In Sula, spacing—that is, closing down or opening up distances between things and persons—has extraordinary urgency. Houses and bodies are the sites of hyperactive mechanisms of containment and expulsion working to effect identity and distinction: of inside and outside, of self and other. Spacing, moreover, becomes crucial to issues of representation and meaning in the Bottom, the place in Medallion, Ohio, in which most of the action of the novel occurs. Houston A. Baker Jr. has called attention to the importance of place in Sula: "What Morrison ultimately seeks in her coding of Afro-American PLACE is a writing of intimate, systematizing, and ordering black village values," he suggests. But although the manipulation of persons and things in space can produce a symbolic order, Morrison seems more concerned with the placement of experience that orderly representation misses.

Two places in the novel that indicate her concern to locate missing experience are "the place where Chicken Little sank" in the river and the place Eva Peace's missing leg once occupied, "the empty place on her left side." Neither of these is quite what one would expect a place to be, for neither is the present location of anything. Like the empty spaces in a symbolic order, these places mark an absence. But unlike the lacks and open spaces that in works of Faulkner and James are necessary to structures of meaning, the experience of missing in Sula is a particular, historical experience. Absence is not represented by the open spaces that characterize an expansive white consciousness; it is experienced in the preoccupations of a historical consciousness with what has been and might be.

Placing Absence
Missing takes time and takes place in Sula; particular persons and things are missed from particular places. Although "the closed place in the middle of the river" and the place where Eva's leg once was have nothing in them, they mark the absence of persons or parts of persons once present. Morrison thereby fills in spaces of a kind white culture identifies as empty. In Sula, this means converting such unoccupied spaces into places on the basis of previous occupants. Morrison locates missing persons and parts of persons in places they have formerly occupied.

[Word and element locating data]
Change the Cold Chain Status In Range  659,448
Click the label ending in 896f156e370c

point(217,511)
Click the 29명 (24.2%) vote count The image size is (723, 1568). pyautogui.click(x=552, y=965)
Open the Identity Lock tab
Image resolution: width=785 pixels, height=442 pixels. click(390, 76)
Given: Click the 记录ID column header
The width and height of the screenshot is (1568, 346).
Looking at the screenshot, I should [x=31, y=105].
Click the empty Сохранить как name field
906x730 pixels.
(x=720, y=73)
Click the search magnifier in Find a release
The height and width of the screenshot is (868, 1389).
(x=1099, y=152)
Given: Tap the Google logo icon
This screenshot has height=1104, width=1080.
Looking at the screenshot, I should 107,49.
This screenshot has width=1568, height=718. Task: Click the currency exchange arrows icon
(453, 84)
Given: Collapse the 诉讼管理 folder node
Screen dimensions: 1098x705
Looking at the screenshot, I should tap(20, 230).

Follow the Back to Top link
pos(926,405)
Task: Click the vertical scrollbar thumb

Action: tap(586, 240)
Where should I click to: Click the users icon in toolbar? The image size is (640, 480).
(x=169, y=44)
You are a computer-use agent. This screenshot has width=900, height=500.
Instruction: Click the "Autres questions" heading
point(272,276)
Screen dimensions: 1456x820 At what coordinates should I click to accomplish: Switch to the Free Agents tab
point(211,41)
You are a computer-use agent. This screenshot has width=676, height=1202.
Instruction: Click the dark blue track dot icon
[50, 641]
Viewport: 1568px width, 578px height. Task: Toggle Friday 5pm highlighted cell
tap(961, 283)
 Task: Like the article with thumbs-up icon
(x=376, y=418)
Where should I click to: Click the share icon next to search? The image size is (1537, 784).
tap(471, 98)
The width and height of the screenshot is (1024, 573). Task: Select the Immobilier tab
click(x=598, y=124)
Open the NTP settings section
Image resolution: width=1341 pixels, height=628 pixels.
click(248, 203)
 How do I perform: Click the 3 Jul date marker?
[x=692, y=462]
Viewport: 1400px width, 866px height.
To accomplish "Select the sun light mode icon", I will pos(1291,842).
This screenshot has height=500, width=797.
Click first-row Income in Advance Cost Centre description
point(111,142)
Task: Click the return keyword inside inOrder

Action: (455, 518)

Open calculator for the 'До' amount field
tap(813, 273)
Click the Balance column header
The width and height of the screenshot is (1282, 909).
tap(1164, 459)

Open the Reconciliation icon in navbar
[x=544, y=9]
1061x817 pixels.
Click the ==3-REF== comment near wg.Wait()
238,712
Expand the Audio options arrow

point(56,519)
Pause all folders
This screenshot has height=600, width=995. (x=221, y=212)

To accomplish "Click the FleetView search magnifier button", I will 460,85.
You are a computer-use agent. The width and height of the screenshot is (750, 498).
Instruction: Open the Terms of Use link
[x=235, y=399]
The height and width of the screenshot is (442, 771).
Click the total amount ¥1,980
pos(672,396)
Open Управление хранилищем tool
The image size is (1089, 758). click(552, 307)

CHALLENGE 1:
In the passage on Sula, where does most of the novel's action take place?
CHALLENGE 2:
Please carry the passage on Sula forward from its last sentence.

EXPECTED OUTPUT 1:
In the Bottom, a place in Medallion, Ohio.

EXPECTED OUTPUT 2:
Locating such occupants is one kind of preoccupation that occurs in the novel. A second kind of preoccupation, however, rather than locating missing occupants once present, places missing occupations, ones that never occurred at all. By this I mean that Morrison identifies both failed possessions of places and failed actions: various connections between occupants and their places that never took place. This second kind of preoccupation is a more absolute missing—that is, missing compounded by the prior as well as present absence of what is missed. It is nonetheless a historical experience, given characters whose past is one in which the overwhelming "meaning" of experience was negative.

Such a history is "missing" in that it is not composed of positive facts known and recorded. But it is a missing history in another sense too: as a history of missing, a history made by people's knowledge of what they would never become, places they would never hold, things they would never do. In the first kind of preoccupation, people are aware of something that once was present; in the second kind, people miss things that might have been but never were. Thus Morrison places both missed presences and missed absences in Sula.

If the experience of missing is historical and specific, it is not abstracted into a component of cultural experience, as was the case when James confronted what white Americans were missing in the nineteenth century. Rather than being abstracted, missing is embodied in Sula, as missing persons and missing parts of persons become the focus of meaning. Preoccupations with absence in The Sound and the Fury, partly because absence seems not to be experienced bodily, can be universalized into abstract elements of white male psychology. When Faulkner's Jason Compson misses the job he never had, that lack becomes a stable determinant of meaning in his life; it also becomes the means of identifying him with other white men. What the Compson men miss, repeated in form if not in content, becomes a means of relationship among them, providing consistency in their experience. Over time, the experience of missing, represented as lost causes, becomes a historical likeness too. Men make history by reproducing themselves in the imagery of lost causes.

But Morrison's characters in Sula are missing the means of production by which James's and Faulkner's white characters make history. Those characters can experience individual consciousness as a medium of cultural reproduction because they can assume the representative character of individual consciousness. Inner experience and cultural experience become exchangeable, through the projections and introjections by which cultural identity is produced and reproduced. Characters in Sula neither produce nor reproduce the kind of forms or the kind of spaces that give both consistency and diversity to white identity. What these characters recognize in themselves and in their community are inconsistencies: broken bodies, broken objects, broken relations between persons and between persons and things. This means that they are able to produce meaning and community only by keeping experience within strict bounds.

The experience of missing what never was in Sula is not only an experience of missed objects but an experience of missed relations, missed connections. Such missing is clearest near the end of the novel, in 1941, when many people die at the construction site of the proposed tunnel. What the people of the Bottom see when they look at this place is not only what is there but what might have been there and is not there: all the things denied or negated by the fact that black people were never hired to work there.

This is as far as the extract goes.